**PERMINTAAN KERJA 1**
Menurut kutipan teks, pada hari dan tanggal berapa APM Priatim melakukan kunjungan resmi ke KPID Jawa Barat?
**PERMINTAAN KERJA 2**
Tentukan apakah setiap pernyataan berikut sesuai dengan kutipan teks. Jawab ya atau tidak, lalu kutip kata-kata penentunya dari kutipan teks.
(a) Kunjungan ke KPID Jawa Barat dilakukan oleh Asosiasi Pers Mahasiswa Priangan Timur.
(b) Ketua KPID Jabar bernama Adiyana Slamet.
(c) Kutipan teks menyatakan bahwa pers mahasiswa hanya bertugas meliput kegiatan kampus.
**PERMINTAAN KERJA 3**
Tuliskan kembali tanpa perubahan bagian kutipan teks dari "Pertemuan ini menjadi" sampai "sehat dan edukatif.".

**KUTIPAN TEKS**
• • • • •

Gentra.id — Di tengah derasnya arus informasi digital dan semakin kaburnya batas antara konten hiburan, opini, dan jurnalisme, peran mahasiswa sebagai penggerak literasi media menjadi semakin penting. Menyadari hal tersebut, Asosiasi Pers Mahasiswa Priangan Timur (APM Priatim) melakukan kunjungan resmi ke Komisi Penyiaran Indonesia Daerah (KPID) Jawa Barat, Sabtu (15/11/2025).
Pertemuan ini menjadi langkah awal kolaborasi antara lembaga penyiaran daerah dan pers mahasiswa dalam menghadapi tantangan informasi di era digital. APM Priatim menilai bahwa memahami penyiaran dan regulasi media merupakan hal krusial, terutama ketika mahasiswa semakin aktif menjadi pembuat konten. Langkah ini sekaligus menegaskan bahwa pers mahasiswa tidak hanya bertugas meliput kegiatan kampus, tetapi juga menjaga ruang informasi publik agar tetap sehat dan edukatif.
Anak Muda Harus Paham Penyiaran, Bukan Hanya Konsumsi Konten
Dalam sambutannya, Ketua KPID Jabar, Adiyana Slamet, menegaskan bahwa pers mahasiswa adalah bagian penting dari ekosistem penyiaran komunitas yang berperan mengedukasi publik.

• • • • •

**DATA BARIS**
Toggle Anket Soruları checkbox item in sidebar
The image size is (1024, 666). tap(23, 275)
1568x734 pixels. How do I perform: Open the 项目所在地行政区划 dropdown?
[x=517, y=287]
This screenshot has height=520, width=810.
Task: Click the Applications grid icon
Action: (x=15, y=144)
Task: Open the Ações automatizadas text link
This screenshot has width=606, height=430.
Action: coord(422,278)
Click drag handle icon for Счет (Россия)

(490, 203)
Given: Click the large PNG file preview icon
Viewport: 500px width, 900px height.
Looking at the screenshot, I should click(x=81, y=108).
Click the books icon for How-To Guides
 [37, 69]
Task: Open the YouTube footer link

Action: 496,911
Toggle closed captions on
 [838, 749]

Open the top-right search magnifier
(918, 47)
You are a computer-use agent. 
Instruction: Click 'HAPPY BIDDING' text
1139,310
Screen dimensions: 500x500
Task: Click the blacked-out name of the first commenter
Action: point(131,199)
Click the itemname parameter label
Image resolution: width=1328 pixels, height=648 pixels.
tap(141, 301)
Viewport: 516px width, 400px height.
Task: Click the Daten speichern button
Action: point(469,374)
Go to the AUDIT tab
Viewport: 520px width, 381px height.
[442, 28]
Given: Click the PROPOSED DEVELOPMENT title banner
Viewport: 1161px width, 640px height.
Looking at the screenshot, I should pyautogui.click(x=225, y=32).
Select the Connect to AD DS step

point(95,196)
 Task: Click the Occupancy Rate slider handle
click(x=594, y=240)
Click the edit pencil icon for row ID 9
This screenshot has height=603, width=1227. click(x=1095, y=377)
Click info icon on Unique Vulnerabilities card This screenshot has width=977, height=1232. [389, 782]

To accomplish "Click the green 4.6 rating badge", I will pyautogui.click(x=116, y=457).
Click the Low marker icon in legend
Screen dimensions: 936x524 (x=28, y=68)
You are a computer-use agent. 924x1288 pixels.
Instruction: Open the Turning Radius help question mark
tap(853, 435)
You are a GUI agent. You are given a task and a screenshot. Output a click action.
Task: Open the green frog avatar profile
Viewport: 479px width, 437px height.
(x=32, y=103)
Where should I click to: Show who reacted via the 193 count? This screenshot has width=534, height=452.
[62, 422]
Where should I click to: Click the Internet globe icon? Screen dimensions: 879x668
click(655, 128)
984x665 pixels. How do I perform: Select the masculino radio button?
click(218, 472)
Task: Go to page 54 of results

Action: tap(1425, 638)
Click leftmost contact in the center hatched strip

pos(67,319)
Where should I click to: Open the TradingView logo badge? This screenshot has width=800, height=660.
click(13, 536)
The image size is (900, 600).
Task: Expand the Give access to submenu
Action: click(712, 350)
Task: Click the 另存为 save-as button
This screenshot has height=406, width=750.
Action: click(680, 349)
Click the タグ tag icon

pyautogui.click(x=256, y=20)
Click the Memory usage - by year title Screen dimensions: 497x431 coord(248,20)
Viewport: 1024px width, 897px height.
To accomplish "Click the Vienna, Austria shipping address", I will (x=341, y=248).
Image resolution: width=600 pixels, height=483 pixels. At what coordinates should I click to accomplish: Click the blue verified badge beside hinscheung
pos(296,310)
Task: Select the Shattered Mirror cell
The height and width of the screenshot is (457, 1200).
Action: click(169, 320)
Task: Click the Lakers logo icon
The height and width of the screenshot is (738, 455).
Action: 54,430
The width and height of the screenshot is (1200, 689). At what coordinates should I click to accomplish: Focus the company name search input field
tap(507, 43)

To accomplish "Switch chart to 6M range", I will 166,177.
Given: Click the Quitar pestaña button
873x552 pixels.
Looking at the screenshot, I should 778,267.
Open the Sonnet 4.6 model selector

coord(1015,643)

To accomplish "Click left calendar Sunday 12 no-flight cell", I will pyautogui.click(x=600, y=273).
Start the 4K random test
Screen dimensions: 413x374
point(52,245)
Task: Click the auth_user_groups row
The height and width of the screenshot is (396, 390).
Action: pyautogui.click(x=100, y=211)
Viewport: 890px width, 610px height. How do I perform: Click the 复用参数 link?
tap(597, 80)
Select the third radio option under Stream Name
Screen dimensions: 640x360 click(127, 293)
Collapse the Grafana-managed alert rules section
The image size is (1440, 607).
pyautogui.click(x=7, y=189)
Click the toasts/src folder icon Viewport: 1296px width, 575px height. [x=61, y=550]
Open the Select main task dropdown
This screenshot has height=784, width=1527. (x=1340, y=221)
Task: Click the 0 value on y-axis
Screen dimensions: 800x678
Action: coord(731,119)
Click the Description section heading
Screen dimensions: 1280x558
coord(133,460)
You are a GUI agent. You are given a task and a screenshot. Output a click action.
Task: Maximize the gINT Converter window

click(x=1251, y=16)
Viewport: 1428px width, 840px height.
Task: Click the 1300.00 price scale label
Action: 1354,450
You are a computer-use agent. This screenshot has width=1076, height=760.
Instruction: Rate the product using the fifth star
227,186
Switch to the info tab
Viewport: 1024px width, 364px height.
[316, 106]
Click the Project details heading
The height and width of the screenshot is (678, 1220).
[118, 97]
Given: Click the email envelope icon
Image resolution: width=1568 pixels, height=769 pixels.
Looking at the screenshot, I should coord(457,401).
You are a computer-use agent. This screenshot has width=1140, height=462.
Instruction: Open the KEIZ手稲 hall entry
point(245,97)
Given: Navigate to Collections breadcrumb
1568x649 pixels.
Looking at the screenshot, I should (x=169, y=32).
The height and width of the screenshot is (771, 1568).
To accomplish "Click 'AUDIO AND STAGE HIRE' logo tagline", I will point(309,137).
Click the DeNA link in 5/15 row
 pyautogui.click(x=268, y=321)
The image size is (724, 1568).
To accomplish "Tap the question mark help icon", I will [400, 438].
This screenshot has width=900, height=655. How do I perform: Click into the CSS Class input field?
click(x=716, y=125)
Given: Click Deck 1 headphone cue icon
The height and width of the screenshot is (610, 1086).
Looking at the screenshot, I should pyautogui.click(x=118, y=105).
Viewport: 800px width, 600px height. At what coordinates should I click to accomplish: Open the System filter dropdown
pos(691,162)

• • • • •

**KOTAK JAWABAN 1**
Sabtu, 15 November 2025.

**KOTAK JAWABAN 2**
(a) Ya: "Asosiasi Pers Mahasiswa Priangan Timur (APM Priatim) melakukan kunjungan resmi ke Komisi Penyiaran Indonesia Daerah (KPID) Jawa Barat"
(b) Ya: "Ketua KPID Jabar, Adiyana Slamet"
(c) Tidak: "pers mahasiswa tidak hanya bertugas meliput kegiatan kampus"

**KOTAK JAWABAN 3**
Pertemuan ini menjadi langkah awal kolaborasi antara lembaga penyiaran daerah dan pers mahasiswa dalam menghadapi tantangan informasi di era digital. APM Priatim menilai bahwa memahami penyiaran dan regulasi media merupakan hal krusial, terutama ketika mahasiswa semakin aktif menjadi pembuat konten. Langkah ini sekaligus menegaskan bahwa pers mahasiswa tidak hanya bertugas meliput kegiatan kampus, tetapi juga menjaga ruang informasi publik agar tetap sehat dan edukatif.